Texte extrait:
Celui-ci nous explique que même si on fait du très bon travail, il arrive que notre client ne soit pas satisfait, qu'il ait l'impression qu'on ne se soit pas foulé et qu'on lui demande beaucoup d'argent pour pas grand chose.
Là dessus, il insiste sur le fait que nous ne vendons pas une réalisation finale, mais surtout une méthodologie qui nous amène à ce résultat. Par définition notre client ne connait pas notre métier (s'il le connaissait, il le ferait lui-même et ne ferait pas appel à nous), nous nous devons donc d'être pédagogue et de lui expliquer ce que nous faisons.
Dans beaucoup d'industries, la formule de fabrication du produit fini est cachée (Nutella, Coca-Cola), alors que dans notre métier, nous nous devons de montrer comment les choses fonctionnent. La curiosité de savoir comment les choses sont fabriquées est quasi-universelle, on aime tous regarder les making-of, presque plus que regarder l'œuvre elle-même. Nous avons envie de savoir quels ont été les obstacles, les solutions, les moments forts de la création. Et c'est cela que nous nous devons de retranscrire à nos clients.
Si nous ne le faisons pas, nous risquons de nous heurter à des jugements purement subjectifs du type j'aime bien, j'aime pas (sans doute beaucoup plus vrai en design qu'en dev), alors qu'en leur donnant des clés pour comprendre le parcours qui nous a amené à notre objectif, à la fois nous les éduquons, et nous les faisons jouer selon nos règles.
Les clients aiment être guidés, mais ils aiment aussi savoir qu'ils en ont pour leur argent. Instinctivement ils préfèreront quelque chose qui leur semble avoir demandé plus de travail que quelque chose qui leur semble trop simple. Un design rempli d'effets photoshop (glossy, lens flare, etc) pourrait sembler à ces yeux non avertis comme quelque chose de riche, alors qu'un design sombre et épuré, ne gardant que l'essentiel leur semblera bâclé. Il est donc important de leur montrer à quel point le travail de simplification est loin d'être facile, mais surtout qu'il va dans le sens de leur demande.
Si nous parvenons à être assez pédagogue le client ressortira en ayant appris un morceau de notre métier. À nous d'aller à son rythme, en lui expliquant ce qu'il ne comprends pas, en lui montrant les différentes étapes. Il appréciera d'autant plus le résultat final s'il voit les différentes étapes de conception et qu'il s'approprie les contraintes et les solutions trouvées.
Nous ne sommes pas des magiciens, qui faisons des choses extraordinaires sans expliquer comment. Nous faisons des choses qui semblent simple, en expliquant à quel point cela est complexe.
Le designer qui murmurait à l'oreille des ordinateurs
Thierry Michel, de EPIC, nous a ensuite fait un petit cours de ligne de commande à destination des designers. À en croire ses exemples, tous les designers sont sous Mac d'ailleurs.
Il a montré certaines des commandes de base (cd
, pwd
, ls
, rm
), mais en mettant surtout l'accent sur le plus haut degré de configuration que permet l'édition de fichiers textes que les GUI. Il a aussi précisé que certaines taches sont bien plus rapides en ligne de commande qu'avec un GUI (le téléchargement de gros fichiers avec wget
ou le déploiement avec ssh
par exemple).

Entrées enregistrées

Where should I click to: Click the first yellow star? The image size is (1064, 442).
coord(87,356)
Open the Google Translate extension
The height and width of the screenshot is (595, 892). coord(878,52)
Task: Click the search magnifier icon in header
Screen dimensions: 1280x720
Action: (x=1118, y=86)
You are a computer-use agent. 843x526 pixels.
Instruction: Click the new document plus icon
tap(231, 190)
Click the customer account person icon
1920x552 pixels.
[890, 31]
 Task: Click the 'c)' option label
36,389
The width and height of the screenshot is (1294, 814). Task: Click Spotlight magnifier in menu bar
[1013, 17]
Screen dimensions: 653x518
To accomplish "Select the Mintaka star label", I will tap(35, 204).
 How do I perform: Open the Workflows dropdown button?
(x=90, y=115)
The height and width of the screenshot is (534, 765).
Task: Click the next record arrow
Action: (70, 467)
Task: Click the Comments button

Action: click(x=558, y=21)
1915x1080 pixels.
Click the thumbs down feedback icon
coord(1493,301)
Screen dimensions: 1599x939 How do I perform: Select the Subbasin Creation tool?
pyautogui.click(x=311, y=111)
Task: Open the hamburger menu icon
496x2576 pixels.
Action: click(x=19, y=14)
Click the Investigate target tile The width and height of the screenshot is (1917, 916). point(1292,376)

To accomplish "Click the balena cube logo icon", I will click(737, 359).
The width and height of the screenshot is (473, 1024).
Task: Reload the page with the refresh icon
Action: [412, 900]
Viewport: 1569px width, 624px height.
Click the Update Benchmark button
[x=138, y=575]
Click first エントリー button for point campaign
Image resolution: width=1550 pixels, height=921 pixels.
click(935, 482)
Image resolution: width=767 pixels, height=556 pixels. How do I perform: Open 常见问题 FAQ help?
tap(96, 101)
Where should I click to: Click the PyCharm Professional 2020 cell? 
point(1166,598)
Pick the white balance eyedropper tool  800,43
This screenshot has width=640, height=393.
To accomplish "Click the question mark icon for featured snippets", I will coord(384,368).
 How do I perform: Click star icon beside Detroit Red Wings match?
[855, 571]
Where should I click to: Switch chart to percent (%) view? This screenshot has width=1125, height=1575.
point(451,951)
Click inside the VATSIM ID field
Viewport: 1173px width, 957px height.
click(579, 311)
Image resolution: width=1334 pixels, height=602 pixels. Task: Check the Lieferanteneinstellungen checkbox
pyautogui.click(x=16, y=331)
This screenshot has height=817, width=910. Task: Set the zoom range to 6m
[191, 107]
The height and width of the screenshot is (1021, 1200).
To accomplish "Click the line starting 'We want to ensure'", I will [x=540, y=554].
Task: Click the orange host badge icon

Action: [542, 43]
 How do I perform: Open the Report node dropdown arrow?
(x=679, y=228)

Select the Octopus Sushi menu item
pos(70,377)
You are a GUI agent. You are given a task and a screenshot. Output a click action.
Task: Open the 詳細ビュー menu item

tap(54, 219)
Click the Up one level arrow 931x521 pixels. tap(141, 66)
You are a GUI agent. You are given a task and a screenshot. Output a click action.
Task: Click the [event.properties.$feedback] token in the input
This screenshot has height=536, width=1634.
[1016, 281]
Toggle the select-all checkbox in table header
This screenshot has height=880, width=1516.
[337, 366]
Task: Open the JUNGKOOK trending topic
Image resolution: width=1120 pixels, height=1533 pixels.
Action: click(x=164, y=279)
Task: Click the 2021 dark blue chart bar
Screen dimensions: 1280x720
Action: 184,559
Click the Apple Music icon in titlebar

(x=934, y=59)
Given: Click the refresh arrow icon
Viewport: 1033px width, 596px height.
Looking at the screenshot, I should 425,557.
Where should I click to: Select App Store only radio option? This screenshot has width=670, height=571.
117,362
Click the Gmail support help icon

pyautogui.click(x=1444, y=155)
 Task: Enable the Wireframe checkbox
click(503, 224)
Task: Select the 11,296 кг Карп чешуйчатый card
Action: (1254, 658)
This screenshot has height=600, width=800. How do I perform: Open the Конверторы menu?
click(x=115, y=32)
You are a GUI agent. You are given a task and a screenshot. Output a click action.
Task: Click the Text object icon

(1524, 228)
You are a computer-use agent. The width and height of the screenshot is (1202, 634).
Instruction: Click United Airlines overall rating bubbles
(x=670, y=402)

Consigne:
Indiquez si chacune des affirmations suivantes est conforme au texte extrait, en répondant par oui ou par non et en citant mot pour mot le passage qui tranche.
1. Les clients préfèrent instinctivement ce qui leur semble avoir demandé plus de travail.
2. Dans notre métier comme dans beaucoup d'industries, la formule de fabrication doit rester cachée.
3. Thierry Michel cite wget comme exemple d'outil de déploiement.

Réponse attendue:
1. Oui : « Instinctivement ils préfèreront quelque chose qui leur semble avoir demandé plus de travail que quelque chose qui leur semble trop simple. »
2. Non : « alors que dans notre métier, nous nous devons de montrer comment les choses fonctionnent. »
3. Non : « le téléchargement de gros fichiers avec wget »